• SET EXERCISE
In the Target Sum problem text, which two symbols can be placed before each integer in nums?

LeetCode Day31 Dynamic Programming Part 4

494. Target Sum

You are given an integer array nums and an integer target.

You want to build an expression out of nums by adding one of the symbols '+' and '-' before each integer in nums and then concatenate all the integers.

For example, if nums = [2, 1], you can add a '+' before 2 and a '-' before 1 and concatenate them to build the expression "+2-1".
Return the number of different expressions that you can build, which evaluates to target.

Example 1:

Input: nums = [1,1,1,1,1], target = 3
Output: 5
Explanation: There are 5 ways to assign symbols to make the sum of nums be target 3.

Word and element locating data:
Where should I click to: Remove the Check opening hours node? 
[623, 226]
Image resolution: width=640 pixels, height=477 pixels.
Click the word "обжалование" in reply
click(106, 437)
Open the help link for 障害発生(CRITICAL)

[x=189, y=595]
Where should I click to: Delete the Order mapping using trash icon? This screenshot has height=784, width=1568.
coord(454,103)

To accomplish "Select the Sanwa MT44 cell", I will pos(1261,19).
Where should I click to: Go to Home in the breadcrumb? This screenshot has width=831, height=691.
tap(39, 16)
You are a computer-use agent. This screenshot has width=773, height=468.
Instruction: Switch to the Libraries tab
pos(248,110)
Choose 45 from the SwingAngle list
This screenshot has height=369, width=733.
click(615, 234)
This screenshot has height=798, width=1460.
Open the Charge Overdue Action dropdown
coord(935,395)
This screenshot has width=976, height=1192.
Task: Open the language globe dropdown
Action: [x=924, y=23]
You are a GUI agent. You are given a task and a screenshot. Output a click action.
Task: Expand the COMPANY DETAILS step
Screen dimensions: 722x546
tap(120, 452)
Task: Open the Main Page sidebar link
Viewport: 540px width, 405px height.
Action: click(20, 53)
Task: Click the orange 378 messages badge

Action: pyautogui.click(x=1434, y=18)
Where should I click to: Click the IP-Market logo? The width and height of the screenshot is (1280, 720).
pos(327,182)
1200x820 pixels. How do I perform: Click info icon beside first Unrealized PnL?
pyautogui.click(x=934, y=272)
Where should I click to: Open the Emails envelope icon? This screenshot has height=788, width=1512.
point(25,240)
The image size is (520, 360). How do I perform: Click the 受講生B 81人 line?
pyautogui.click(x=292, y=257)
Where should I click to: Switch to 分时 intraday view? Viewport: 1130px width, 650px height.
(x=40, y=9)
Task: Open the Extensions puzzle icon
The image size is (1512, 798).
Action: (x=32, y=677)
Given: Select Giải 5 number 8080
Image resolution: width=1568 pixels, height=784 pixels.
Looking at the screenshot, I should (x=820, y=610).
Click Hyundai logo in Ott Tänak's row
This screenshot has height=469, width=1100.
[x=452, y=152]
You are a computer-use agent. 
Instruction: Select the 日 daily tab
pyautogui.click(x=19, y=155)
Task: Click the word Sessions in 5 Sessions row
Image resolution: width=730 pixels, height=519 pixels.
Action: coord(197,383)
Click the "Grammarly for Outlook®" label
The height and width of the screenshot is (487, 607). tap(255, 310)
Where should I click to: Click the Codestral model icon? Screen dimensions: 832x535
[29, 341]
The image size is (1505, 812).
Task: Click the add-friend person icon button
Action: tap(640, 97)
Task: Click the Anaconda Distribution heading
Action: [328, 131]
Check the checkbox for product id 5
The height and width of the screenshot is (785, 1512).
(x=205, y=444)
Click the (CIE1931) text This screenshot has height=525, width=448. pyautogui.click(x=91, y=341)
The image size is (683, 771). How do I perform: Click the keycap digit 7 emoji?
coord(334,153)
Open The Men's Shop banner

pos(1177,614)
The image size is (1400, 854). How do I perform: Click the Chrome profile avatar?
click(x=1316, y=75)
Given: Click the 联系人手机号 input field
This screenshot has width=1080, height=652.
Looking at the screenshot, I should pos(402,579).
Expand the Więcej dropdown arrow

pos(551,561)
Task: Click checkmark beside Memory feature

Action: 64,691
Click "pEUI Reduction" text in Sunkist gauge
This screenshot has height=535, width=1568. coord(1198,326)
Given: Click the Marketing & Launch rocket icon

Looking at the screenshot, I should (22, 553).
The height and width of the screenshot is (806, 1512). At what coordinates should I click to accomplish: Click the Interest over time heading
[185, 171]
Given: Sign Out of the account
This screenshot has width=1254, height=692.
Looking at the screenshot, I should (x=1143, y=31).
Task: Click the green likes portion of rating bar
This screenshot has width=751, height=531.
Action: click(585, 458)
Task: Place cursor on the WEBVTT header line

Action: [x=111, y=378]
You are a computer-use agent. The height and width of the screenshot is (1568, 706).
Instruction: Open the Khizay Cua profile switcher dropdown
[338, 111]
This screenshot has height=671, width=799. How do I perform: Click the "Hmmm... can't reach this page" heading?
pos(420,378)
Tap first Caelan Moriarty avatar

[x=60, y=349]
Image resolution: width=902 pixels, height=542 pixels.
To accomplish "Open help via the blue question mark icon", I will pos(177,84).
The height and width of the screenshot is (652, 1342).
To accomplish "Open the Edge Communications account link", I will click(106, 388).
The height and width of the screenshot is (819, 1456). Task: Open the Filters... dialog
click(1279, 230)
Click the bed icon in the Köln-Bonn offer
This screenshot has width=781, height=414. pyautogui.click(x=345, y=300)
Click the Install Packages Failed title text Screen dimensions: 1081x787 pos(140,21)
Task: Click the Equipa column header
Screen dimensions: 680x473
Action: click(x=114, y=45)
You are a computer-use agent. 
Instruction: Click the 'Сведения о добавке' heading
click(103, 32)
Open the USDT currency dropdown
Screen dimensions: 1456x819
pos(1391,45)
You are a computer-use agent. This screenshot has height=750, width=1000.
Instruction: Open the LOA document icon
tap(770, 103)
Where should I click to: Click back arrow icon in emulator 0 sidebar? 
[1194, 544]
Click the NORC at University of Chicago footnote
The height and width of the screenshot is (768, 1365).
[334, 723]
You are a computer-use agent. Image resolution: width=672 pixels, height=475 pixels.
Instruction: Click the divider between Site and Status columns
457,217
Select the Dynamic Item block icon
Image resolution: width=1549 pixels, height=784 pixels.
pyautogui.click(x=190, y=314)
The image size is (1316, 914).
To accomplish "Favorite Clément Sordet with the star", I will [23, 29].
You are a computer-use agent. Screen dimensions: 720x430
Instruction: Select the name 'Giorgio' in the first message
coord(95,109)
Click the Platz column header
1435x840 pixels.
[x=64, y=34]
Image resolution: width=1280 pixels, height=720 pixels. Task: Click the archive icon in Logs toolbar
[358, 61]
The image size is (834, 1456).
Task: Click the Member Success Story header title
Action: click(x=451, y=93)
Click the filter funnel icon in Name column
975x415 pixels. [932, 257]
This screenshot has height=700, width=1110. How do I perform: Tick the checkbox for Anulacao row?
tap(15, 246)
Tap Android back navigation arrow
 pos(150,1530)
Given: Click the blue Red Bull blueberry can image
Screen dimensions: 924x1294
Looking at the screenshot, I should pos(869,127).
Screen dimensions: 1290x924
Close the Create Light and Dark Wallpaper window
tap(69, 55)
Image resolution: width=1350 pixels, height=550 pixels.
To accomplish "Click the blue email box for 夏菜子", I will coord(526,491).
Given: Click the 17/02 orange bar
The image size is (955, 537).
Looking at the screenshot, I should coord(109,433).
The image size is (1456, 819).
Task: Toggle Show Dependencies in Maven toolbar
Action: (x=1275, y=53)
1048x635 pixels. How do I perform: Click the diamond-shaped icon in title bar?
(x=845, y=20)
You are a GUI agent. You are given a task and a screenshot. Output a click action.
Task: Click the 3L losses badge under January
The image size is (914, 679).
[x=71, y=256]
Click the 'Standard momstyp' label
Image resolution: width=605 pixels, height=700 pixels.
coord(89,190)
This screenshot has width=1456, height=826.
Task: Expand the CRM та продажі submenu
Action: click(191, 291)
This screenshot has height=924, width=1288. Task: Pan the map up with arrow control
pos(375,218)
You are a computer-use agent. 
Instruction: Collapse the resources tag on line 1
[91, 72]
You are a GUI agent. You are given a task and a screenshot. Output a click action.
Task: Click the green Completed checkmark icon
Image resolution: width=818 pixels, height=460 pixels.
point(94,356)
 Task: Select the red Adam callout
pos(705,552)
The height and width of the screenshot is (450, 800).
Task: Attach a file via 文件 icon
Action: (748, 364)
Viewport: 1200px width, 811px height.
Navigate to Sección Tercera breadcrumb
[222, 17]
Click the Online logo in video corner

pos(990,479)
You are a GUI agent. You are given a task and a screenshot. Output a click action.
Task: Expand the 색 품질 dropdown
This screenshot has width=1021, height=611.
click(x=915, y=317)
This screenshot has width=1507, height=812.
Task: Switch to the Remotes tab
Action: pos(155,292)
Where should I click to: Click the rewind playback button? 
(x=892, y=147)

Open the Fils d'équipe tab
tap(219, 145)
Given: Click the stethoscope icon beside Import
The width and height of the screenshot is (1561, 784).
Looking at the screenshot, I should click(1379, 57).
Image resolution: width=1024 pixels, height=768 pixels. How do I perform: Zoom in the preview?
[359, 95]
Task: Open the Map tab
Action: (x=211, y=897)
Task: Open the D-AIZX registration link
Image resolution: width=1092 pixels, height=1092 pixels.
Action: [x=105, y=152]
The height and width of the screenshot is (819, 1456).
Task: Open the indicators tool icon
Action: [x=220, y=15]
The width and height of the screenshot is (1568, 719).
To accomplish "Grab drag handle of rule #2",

• SOLUTION FOR THIS EXERCISE
'+' and '-'